→ Direction
Reproduce these lines verbatim, from the start up to and including the line with "Action: [x=560, y=351]".

→ Provided material
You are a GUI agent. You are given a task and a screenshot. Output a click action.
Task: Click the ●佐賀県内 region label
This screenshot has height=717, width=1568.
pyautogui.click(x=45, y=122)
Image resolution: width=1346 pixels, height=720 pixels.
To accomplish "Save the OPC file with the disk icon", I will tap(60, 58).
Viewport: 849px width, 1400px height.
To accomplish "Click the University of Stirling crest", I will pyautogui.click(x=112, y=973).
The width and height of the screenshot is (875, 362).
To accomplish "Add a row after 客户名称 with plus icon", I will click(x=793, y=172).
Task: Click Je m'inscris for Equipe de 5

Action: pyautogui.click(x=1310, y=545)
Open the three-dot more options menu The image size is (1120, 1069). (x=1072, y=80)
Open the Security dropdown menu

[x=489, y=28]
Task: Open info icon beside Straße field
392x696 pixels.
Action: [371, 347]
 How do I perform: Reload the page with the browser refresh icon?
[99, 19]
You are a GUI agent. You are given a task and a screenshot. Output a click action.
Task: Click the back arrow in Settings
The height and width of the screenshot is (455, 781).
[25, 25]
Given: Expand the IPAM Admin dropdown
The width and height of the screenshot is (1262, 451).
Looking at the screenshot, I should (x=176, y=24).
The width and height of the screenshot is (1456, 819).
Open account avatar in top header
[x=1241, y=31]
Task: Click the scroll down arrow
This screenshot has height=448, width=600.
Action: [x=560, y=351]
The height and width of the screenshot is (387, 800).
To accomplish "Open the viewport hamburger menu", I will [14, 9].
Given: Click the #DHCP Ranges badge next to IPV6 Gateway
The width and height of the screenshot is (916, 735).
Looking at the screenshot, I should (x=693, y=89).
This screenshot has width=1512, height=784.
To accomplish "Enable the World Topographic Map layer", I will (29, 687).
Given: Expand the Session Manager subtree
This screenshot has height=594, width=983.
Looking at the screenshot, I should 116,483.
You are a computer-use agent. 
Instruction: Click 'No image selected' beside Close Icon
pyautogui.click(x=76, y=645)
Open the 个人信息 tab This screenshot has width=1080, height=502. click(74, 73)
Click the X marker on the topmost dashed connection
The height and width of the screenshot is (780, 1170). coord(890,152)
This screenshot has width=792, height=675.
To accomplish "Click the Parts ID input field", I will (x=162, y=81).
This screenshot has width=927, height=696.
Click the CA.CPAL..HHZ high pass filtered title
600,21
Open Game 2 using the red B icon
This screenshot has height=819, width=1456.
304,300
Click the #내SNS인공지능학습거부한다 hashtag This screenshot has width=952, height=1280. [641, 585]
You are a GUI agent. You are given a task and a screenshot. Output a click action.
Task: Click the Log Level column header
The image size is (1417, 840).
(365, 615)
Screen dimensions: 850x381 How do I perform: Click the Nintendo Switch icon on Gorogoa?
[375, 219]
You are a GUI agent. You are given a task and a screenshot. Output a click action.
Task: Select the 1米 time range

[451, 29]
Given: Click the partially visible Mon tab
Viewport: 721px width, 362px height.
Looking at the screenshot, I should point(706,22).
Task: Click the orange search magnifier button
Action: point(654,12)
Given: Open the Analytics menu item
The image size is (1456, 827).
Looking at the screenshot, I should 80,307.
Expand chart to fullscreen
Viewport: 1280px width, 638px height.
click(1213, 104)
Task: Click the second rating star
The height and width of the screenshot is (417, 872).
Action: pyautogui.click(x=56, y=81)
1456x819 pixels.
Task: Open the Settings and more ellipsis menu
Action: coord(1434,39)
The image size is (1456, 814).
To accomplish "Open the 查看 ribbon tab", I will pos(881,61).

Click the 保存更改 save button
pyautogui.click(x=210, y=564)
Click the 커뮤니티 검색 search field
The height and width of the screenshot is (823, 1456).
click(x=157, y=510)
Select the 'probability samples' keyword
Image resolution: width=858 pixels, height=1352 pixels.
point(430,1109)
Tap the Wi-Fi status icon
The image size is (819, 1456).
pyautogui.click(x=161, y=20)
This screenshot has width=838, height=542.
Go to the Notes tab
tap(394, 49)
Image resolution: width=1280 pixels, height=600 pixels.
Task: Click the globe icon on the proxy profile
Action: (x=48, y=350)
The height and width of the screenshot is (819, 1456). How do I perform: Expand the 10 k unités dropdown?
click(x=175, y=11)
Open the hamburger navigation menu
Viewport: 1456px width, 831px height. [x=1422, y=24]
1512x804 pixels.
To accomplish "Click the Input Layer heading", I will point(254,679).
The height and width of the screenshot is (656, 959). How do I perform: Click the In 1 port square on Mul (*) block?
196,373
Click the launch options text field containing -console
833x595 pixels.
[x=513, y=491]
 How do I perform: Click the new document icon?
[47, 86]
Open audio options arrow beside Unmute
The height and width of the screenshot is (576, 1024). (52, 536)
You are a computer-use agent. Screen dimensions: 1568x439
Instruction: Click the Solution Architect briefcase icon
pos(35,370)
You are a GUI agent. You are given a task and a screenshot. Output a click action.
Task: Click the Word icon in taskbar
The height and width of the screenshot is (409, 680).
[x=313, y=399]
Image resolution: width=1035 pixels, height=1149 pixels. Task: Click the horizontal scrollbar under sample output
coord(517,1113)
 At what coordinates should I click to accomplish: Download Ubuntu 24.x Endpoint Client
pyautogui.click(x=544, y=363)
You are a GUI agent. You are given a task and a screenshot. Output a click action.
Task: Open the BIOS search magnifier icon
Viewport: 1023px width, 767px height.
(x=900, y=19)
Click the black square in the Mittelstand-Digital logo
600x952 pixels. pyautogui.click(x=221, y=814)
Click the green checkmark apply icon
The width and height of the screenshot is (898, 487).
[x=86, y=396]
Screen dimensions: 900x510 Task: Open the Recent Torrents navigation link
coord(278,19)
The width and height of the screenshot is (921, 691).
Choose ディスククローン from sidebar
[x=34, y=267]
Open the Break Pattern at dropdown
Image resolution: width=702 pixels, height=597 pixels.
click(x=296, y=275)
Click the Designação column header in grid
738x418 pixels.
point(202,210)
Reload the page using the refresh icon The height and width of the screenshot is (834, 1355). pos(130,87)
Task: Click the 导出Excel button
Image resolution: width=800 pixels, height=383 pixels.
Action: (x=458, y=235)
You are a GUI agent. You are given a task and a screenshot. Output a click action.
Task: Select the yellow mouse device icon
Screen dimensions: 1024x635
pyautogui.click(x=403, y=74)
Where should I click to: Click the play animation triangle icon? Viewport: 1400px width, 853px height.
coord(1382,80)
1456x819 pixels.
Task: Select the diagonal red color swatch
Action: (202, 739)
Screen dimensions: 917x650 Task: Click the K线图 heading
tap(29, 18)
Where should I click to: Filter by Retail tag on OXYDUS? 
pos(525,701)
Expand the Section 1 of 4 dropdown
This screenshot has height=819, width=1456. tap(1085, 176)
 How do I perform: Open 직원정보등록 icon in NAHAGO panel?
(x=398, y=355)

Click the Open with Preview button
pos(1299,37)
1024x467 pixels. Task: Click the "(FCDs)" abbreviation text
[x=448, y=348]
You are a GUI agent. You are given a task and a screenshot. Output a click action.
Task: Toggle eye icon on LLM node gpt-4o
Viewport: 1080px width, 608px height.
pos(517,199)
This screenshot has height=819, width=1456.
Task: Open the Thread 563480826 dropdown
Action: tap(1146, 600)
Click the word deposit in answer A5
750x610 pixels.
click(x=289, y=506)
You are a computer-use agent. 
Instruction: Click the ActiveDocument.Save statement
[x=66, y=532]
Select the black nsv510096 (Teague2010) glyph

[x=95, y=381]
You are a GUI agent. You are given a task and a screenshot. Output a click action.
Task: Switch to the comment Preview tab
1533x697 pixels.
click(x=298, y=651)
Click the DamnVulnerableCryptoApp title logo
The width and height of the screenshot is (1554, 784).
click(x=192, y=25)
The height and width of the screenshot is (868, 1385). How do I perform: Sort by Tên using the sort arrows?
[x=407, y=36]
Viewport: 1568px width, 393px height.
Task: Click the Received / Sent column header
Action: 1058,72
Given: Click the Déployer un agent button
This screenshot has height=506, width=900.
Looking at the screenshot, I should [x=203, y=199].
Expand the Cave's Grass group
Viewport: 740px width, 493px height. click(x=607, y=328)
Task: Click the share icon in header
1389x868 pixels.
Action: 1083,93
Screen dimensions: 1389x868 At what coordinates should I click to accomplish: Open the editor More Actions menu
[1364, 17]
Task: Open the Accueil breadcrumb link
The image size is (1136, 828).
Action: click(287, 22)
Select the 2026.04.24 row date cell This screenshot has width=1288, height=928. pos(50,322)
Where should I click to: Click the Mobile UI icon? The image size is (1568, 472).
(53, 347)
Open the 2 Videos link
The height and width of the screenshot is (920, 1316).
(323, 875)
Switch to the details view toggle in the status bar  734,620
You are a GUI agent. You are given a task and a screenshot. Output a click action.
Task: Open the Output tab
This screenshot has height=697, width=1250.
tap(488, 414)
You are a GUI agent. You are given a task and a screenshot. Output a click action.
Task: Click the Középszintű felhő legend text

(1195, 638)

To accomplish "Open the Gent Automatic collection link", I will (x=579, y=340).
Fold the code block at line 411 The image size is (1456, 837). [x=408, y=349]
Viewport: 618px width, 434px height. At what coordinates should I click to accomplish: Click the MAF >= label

→ Complete response
You are a GUI agent. You are given a task and a screenshot. Output a click action.
Task: Click the ●佐賀県内 region label
This screenshot has height=717, width=1568.
pyautogui.click(x=45, y=122)
Image resolution: width=1346 pixels, height=720 pixels.
To accomplish "Save the OPC file with the disk icon", I will tap(60, 58).
Viewport: 849px width, 1400px height.
To accomplish "Click the University of Stirling crest", I will pyautogui.click(x=112, y=973).
The width and height of the screenshot is (875, 362).
To accomplish "Add a row after 客户名称 with plus icon", I will click(x=793, y=172).
Task: Click Je m'inscris for Equipe de 5

Action: pyautogui.click(x=1310, y=545)
Open the three-dot more options menu The image size is (1120, 1069). (x=1072, y=80)
Open the Security dropdown menu

[x=489, y=28]
Task: Open info icon beside Straße field
392x696 pixels.
Action: [371, 347]
 How do I perform: Reload the page with the browser refresh icon?
[99, 19]
You are a GUI agent. You are given a task and a screenshot. Output a click action.
Task: Click the back arrow in Settings
The height and width of the screenshot is (455, 781).
[25, 25]
Given: Expand the IPAM Admin dropdown
The width and height of the screenshot is (1262, 451).
Looking at the screenshot, I should (x=176, y=24).
The width and height of the screenshot is (1456, 819).
Open account avatar in top header
[x=1241, y=31]
Task: Click the scroll down arrow
This screenshot has height=448, width=600.
Action: [x=560, y=351]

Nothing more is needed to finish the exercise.